Please copy each line from the entries that contains the string "computer".

Segment Open

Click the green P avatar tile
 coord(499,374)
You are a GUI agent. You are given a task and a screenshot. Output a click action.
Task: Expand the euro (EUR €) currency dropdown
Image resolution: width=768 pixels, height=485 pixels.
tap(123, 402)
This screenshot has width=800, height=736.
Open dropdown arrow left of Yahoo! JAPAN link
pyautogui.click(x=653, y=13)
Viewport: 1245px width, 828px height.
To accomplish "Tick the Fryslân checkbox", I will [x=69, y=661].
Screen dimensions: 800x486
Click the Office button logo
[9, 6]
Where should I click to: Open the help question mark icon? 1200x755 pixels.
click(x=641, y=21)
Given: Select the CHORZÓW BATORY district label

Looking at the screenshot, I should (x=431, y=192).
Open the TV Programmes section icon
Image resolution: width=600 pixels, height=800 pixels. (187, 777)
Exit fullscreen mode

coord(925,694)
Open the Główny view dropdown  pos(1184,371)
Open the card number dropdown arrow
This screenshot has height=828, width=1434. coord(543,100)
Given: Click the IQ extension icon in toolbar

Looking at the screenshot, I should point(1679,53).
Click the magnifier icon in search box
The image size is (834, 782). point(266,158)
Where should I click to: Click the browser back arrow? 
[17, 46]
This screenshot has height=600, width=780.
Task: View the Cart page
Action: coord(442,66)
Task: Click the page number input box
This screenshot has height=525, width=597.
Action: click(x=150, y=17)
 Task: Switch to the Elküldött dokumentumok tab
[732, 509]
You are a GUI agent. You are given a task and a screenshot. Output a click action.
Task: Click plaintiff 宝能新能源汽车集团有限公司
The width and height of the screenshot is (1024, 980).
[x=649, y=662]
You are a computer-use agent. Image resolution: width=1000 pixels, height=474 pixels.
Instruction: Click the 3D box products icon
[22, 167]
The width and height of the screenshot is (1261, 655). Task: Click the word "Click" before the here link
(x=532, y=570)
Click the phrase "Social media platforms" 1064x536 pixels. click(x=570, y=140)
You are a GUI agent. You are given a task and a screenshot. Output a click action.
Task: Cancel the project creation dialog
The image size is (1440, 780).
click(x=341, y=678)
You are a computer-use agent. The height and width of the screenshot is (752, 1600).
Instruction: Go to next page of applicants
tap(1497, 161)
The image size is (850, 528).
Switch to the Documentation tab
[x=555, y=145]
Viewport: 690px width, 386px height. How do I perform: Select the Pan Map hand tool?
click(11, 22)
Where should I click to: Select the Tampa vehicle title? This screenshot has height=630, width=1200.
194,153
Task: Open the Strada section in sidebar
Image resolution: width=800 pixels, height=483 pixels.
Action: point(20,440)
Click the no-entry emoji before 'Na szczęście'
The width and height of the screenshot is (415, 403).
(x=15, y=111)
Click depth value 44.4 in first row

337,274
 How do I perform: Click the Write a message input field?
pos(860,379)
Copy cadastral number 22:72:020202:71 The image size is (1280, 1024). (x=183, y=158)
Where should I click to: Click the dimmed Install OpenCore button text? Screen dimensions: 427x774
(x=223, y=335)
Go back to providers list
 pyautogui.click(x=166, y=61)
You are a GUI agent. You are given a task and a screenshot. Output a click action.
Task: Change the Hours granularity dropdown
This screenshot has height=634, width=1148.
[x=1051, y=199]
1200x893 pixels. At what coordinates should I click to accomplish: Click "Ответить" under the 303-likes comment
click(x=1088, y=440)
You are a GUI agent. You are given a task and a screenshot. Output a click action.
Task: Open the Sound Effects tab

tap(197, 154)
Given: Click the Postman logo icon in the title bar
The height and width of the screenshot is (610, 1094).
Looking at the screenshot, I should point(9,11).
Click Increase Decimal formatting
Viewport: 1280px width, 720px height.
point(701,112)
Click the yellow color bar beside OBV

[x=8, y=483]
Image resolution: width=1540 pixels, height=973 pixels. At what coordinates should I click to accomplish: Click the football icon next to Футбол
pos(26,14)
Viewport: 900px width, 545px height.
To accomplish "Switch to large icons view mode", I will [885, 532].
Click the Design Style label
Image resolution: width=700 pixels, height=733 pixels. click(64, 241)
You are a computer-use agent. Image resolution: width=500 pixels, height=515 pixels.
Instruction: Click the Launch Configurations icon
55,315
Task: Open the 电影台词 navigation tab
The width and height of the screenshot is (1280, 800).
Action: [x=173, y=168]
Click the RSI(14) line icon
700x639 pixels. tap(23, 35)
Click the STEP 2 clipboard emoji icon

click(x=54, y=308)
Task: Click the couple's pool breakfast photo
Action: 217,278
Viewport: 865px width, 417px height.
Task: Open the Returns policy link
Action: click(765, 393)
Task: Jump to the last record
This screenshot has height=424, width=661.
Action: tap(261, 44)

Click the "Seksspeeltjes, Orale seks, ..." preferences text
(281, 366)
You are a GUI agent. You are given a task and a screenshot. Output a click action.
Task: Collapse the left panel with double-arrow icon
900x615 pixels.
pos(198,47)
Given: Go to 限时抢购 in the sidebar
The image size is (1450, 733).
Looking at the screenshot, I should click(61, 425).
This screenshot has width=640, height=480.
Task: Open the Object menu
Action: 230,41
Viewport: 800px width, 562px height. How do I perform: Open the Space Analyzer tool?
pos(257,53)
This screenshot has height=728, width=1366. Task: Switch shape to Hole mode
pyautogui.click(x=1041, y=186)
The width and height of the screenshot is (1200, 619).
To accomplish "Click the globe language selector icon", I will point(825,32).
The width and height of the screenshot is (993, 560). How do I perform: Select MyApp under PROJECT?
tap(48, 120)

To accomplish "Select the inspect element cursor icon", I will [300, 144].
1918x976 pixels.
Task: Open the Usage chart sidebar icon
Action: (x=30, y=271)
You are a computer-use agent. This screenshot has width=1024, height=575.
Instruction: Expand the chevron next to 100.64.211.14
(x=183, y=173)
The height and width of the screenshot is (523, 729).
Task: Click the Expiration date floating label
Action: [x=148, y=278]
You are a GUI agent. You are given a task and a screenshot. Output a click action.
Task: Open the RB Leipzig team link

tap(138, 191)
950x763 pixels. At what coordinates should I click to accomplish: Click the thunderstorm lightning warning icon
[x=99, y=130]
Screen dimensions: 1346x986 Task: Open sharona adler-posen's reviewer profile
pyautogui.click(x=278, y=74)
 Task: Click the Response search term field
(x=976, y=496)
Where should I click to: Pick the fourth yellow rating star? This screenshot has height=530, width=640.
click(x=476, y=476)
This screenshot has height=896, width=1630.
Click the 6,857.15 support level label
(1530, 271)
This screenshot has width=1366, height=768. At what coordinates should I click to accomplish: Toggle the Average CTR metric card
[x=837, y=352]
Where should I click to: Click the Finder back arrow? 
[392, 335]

Segment Closed

> [RESULT OF THIS EXERCISE]:
You are a computer-use agent. Image resolution: width=1000 pixels, height=474 pixels.
You are a computer-use agent. The height and width of the screenshot is (752, 1600).
You are a computer-use agent. Image resolution: width=500 pixels, height=515 pixels.
You are a computer-use agent. This screenshot has width=1024, height=575.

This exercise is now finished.